■ TASK DETAILS
Only the lines from the one containing "Image resolution: width=1183" through the last line of the material should be returned, each exactly as it stands.
MATERIAL SUPPLIED: Begin
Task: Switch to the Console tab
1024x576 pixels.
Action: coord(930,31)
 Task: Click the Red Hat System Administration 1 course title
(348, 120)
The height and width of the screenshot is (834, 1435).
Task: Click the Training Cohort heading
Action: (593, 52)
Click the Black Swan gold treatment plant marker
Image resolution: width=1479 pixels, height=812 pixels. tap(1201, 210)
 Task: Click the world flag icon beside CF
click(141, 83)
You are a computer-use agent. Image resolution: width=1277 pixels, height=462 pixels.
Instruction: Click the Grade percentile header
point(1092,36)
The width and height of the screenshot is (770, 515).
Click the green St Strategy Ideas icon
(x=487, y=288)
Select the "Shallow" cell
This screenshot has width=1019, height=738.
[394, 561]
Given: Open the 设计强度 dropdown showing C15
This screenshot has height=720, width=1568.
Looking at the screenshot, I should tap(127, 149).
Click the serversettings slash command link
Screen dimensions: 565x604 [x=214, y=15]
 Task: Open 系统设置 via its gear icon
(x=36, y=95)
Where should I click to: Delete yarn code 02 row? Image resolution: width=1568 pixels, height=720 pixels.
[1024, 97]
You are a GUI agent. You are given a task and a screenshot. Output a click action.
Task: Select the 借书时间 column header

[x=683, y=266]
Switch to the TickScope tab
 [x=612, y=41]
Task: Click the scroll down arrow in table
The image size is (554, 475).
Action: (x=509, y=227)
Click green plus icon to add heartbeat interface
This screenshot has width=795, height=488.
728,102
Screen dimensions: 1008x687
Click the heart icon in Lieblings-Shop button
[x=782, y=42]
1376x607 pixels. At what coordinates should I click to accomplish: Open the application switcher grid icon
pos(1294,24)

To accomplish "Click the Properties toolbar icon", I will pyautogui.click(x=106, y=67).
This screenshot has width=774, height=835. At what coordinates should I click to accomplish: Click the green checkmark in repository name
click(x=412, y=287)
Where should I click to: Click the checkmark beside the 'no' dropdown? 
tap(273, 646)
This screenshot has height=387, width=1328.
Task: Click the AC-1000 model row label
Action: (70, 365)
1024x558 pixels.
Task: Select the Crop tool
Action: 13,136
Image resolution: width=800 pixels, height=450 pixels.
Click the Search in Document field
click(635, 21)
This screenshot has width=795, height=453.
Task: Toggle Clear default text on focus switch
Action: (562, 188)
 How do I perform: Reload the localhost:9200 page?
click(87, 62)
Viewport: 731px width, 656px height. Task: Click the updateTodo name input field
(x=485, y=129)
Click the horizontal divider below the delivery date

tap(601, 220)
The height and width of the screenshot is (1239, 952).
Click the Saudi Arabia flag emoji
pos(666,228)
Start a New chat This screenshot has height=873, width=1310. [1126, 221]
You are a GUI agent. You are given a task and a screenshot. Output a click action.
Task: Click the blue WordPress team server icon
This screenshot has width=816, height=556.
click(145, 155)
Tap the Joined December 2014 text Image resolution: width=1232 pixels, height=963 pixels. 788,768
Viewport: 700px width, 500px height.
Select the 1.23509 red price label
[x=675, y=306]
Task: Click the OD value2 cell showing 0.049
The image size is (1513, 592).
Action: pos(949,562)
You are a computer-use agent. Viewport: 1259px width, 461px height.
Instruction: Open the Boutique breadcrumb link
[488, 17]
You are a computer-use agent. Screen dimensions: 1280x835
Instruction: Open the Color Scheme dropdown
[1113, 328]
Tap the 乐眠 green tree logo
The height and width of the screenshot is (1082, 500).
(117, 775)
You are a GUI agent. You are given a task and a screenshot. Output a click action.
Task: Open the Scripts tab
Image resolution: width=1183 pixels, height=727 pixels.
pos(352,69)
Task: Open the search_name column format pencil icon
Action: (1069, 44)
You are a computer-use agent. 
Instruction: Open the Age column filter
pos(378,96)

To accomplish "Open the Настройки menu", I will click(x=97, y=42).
MATERIAL SUPPLIED: End
■ PROBLEM SOLUTION
Image resolution: width=1183 pixels, height=727 pixels.
pos(352,69)
Task: Open the search_name column format pencil icon
Action: (1069, 44)
You are a computer-use agent. 
Instruction: Open the Age column filter
pos(378,96)

To accomplish "Open the Настройки menu", I will click(x=97, y=42).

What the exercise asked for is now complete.